One of the most asked questions in nursing school is, “When should you start studying for the NCLEX-RN?” Immediately! No seriously, invest in a comfy study space because you will not only use it for the NCLEX-RN but you will spend most of your nursing school there too. The second you start your nursing school experience you are technically already studying for the exam the several ways.

Your program is teaching you how to read the specially designed questions, understand what exactly they want, and how to decipher the answers. Once you graduate, the studying doesn’t stop. Your life becomes studying. While I waited, studying took up my entire life, and I know what you might think I’m being subjective.

But I’m not. Every day my family, friends, and classmates asked if I had received my ATT and when I told them no they told me to just keep studying. My sofa has a permanent dent in the cushions from where I study for hours every day.

4. The Test Is A Nightmare

If you are at all familiar with the NCLEX-RN, you will know that the test is personalized. Using an algorithm, the test can range anywhere from 75 to 265 questions. There are 8 major topics featured on the test. While you take the test you are asked a question on a specific topic.

If you get the question correct, you are then given another question on the topic that is slightly more difficult. If you get the question wrong, you get a slightly easier question. The large range of possible questions is because of this tightrope balancing act continues until the test feels that you either know enough of the test to pass or you don’t.

Unlike most exams that you may have seen, the NCLEX-RN is not an all multiple choice answer exam. During the test, you can see any combination of multiple choice, select all that apply, sort the items, identify the visual or audio assessment findings, and fill in the blank math questions. Every nursing student fears the dreaded select all that apply questions for a good reason.

The current NCLEX-RN allows select all that apply questions to have any amount of correct answers. This means that there can be anywhere from one to all of the answers as the correct answer. Oh, and something I forgot to mention that may keep you up at night. Once you have pushed that submit button you CANNOT go back to that question so you do not know if you got it right or wrong.

5. The Test Basically Halted My Life

This final reason is a little more personal, but many of my classmates have had the same issue. After I graduated I waited 3 months to be able to just schedule to take my exam. The earliest test date that I could get was another month later. This entire time, I couldn’t apply for jobs because almost all job listings require your nursing license number.

Realistically I couldn’t work either because I was unsure how long the process would take, most employers don’t want to hire a new employee if they don’t know how long they are going to stay and definitely don’t want to hire a new employee if they may be there for only a few weeks. Many of my classmates quit their jobs after graduation because they believed that they would get their license in a month or two after graduation.

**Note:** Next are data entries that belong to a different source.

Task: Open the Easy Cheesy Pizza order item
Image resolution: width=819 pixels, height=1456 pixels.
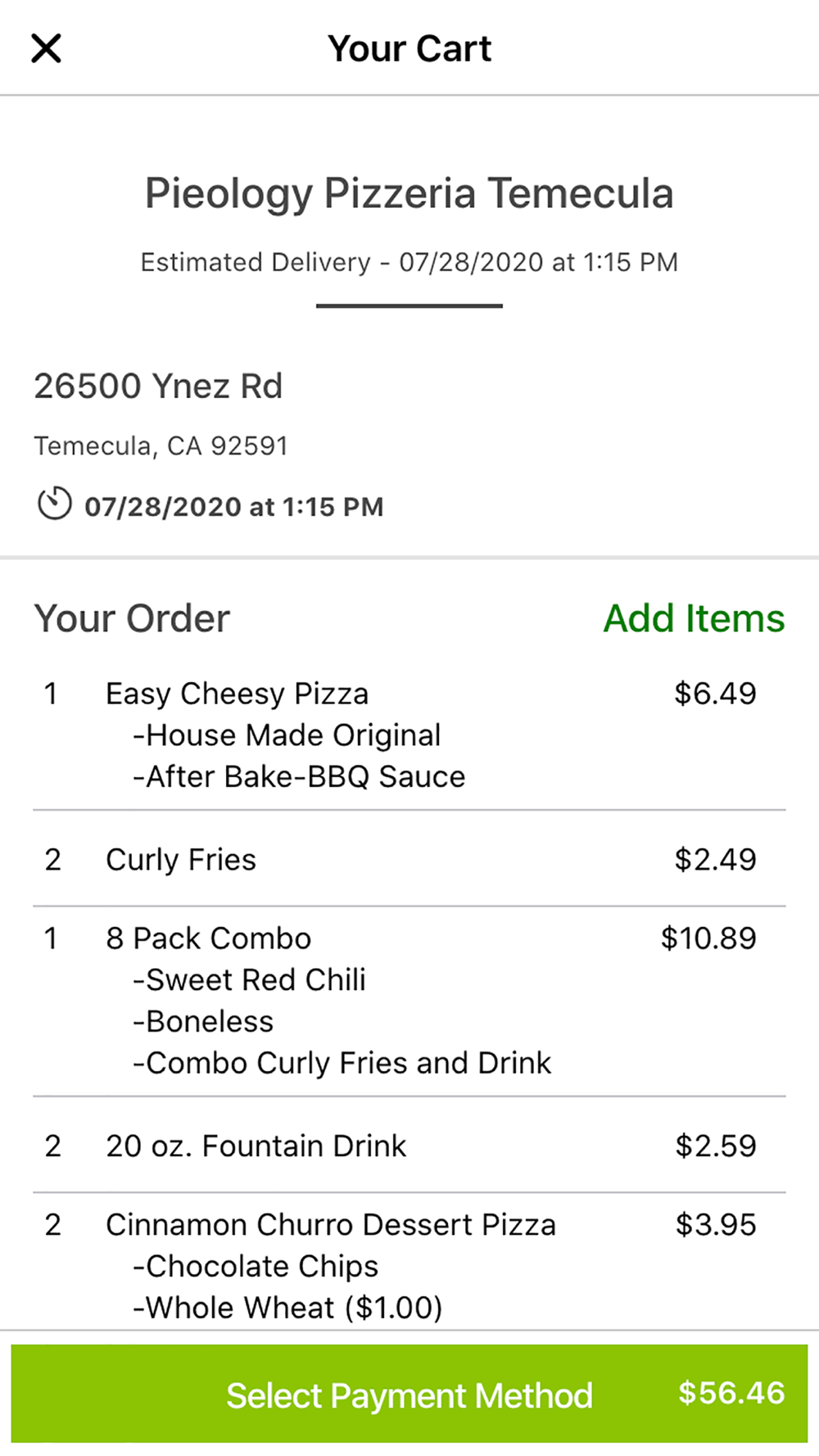Action: (410, 735)
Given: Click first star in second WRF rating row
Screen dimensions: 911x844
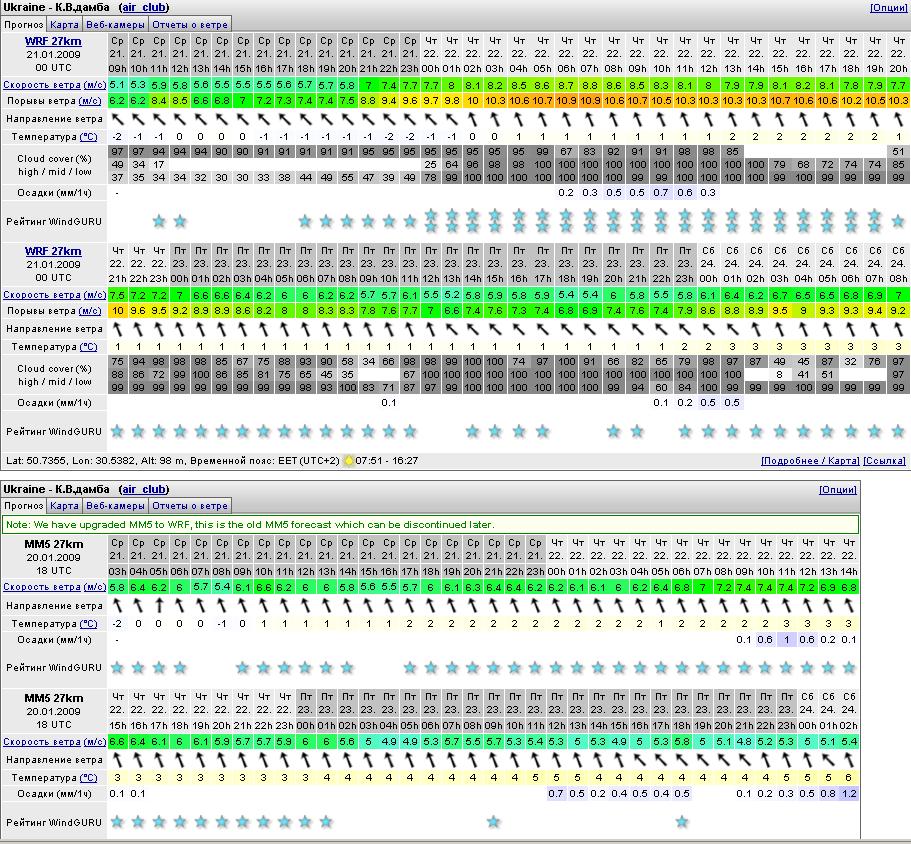Looking at the screenshot, I should 117,432.
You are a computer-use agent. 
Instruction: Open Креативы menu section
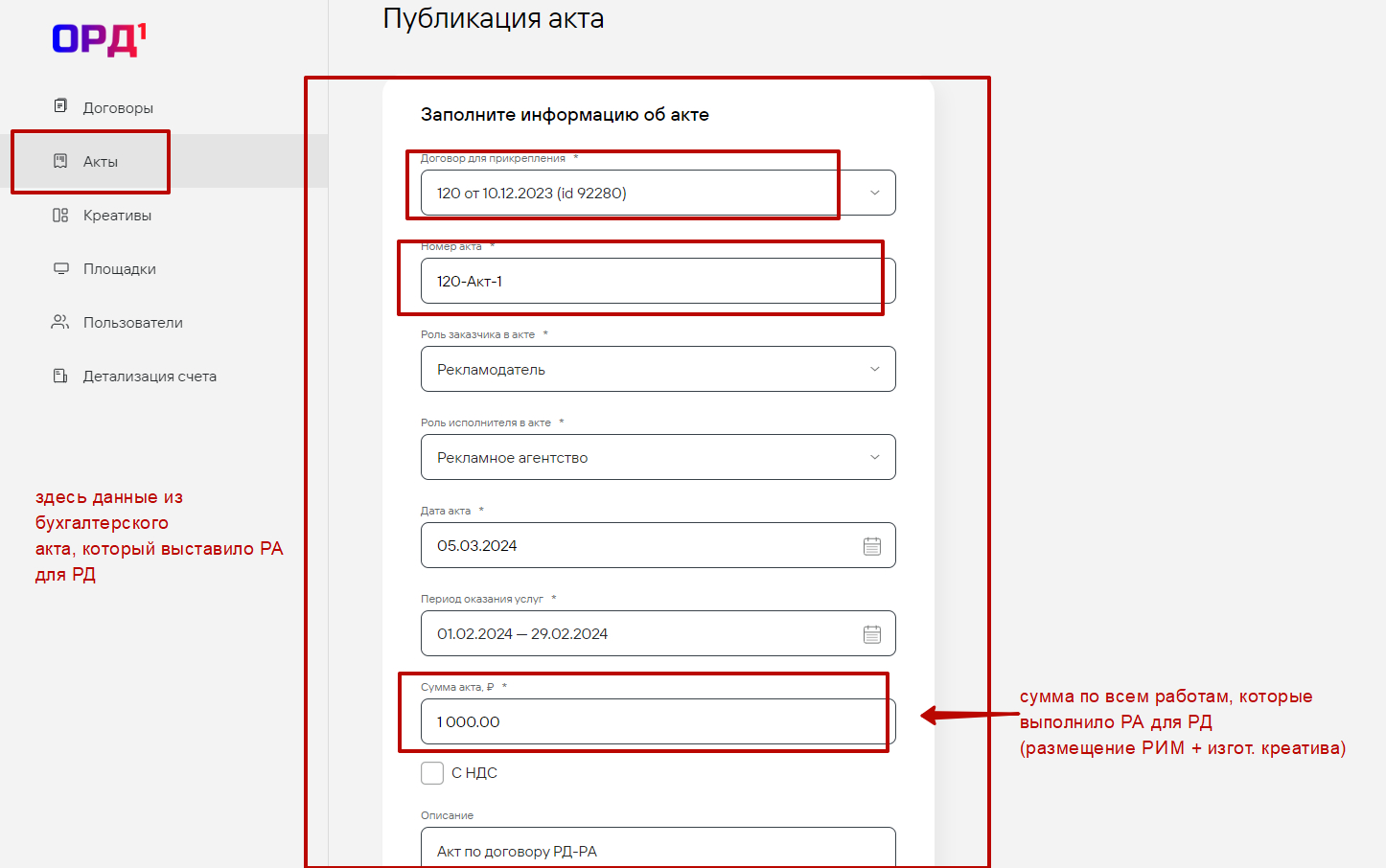117,216
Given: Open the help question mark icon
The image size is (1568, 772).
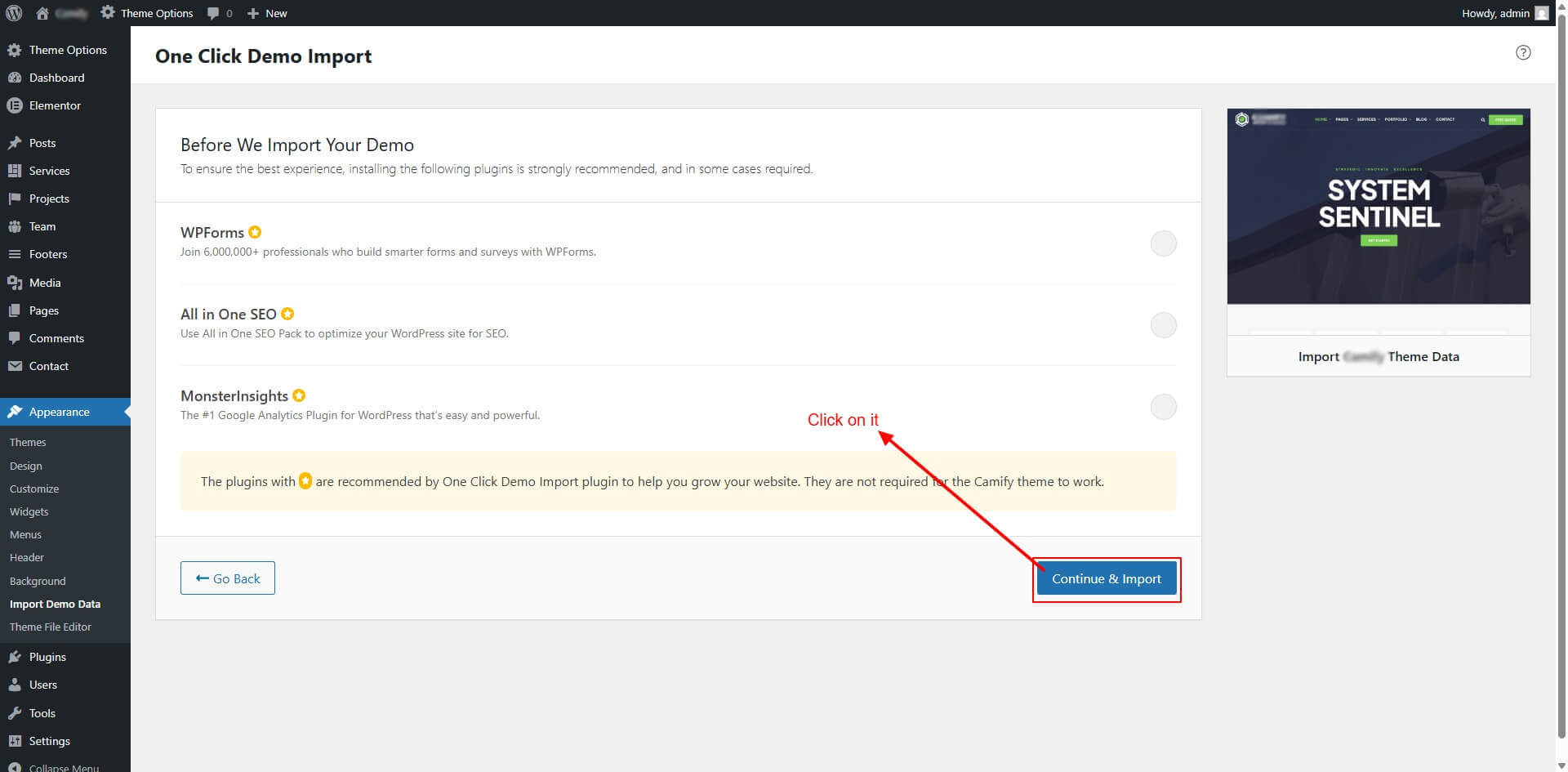Looking at the screenshot, I should [x=1522, y=52].
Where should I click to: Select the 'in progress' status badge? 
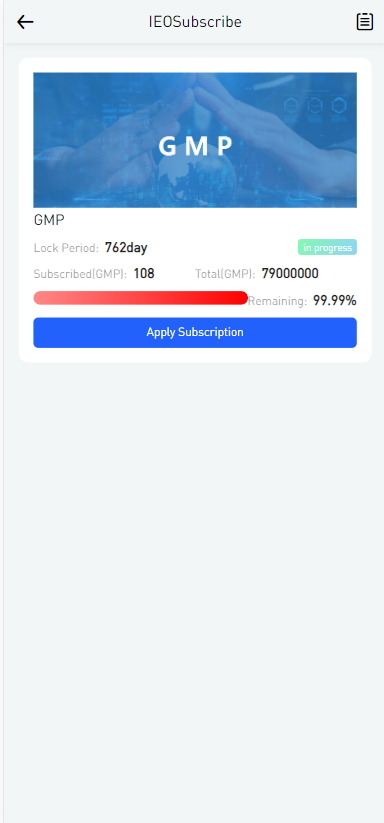pos(327,247)
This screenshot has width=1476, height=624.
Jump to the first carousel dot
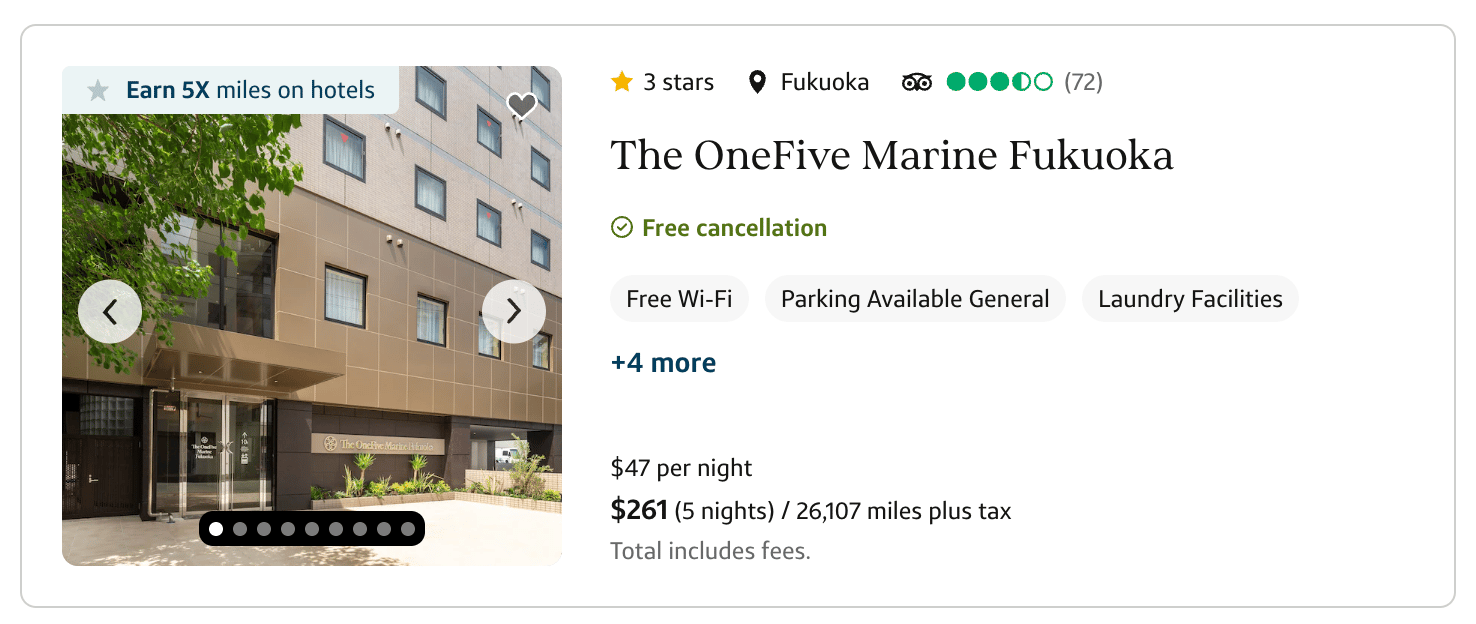click(x=216, y=529)
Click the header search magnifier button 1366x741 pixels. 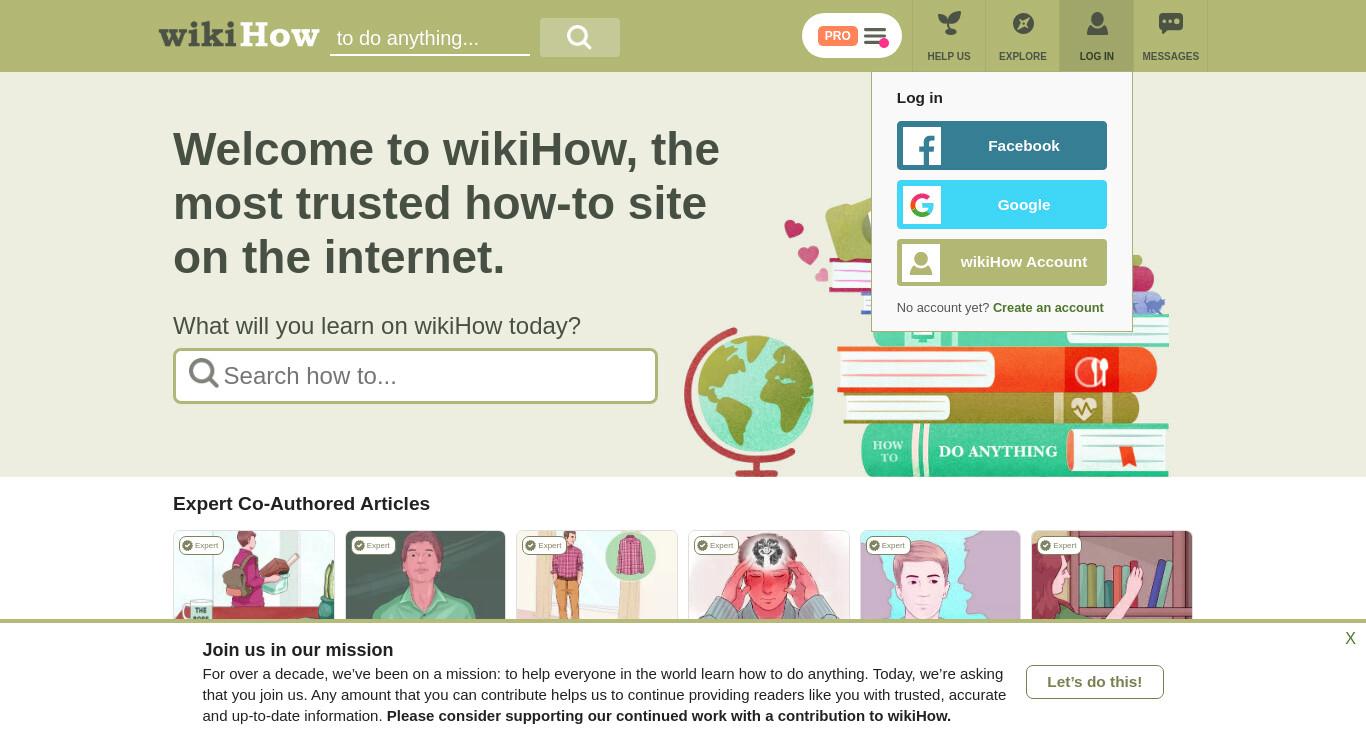(x=580, y=37)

I was so terrified of failing the exam that I studied multiple hours most days. I didn’t know if the when I would get my ATT and it actually made me afraid of my email notifications. I was afraid that I would be informed that there was a complication with my application and that I would need to start all over again.

I was afraid to finally have to take the test that I had grown to fear after all the buildup and wait. And finally, I was afraid to get my ATT because everyone I knew kept asking if I had gotten it yet. I felt like some of my family and friends were becoming frustrated with me and that the blamed me for how long it was taking. In no way was I stalling to take the exam and it only made me fear the test even more.

All I could do was keep studying. Studying to keep myself busy. Studying to keep from forgetting material. And studying so I didn’t go crazy. The NCLEX-RN paralyzed me with fear and it basically kept me from living.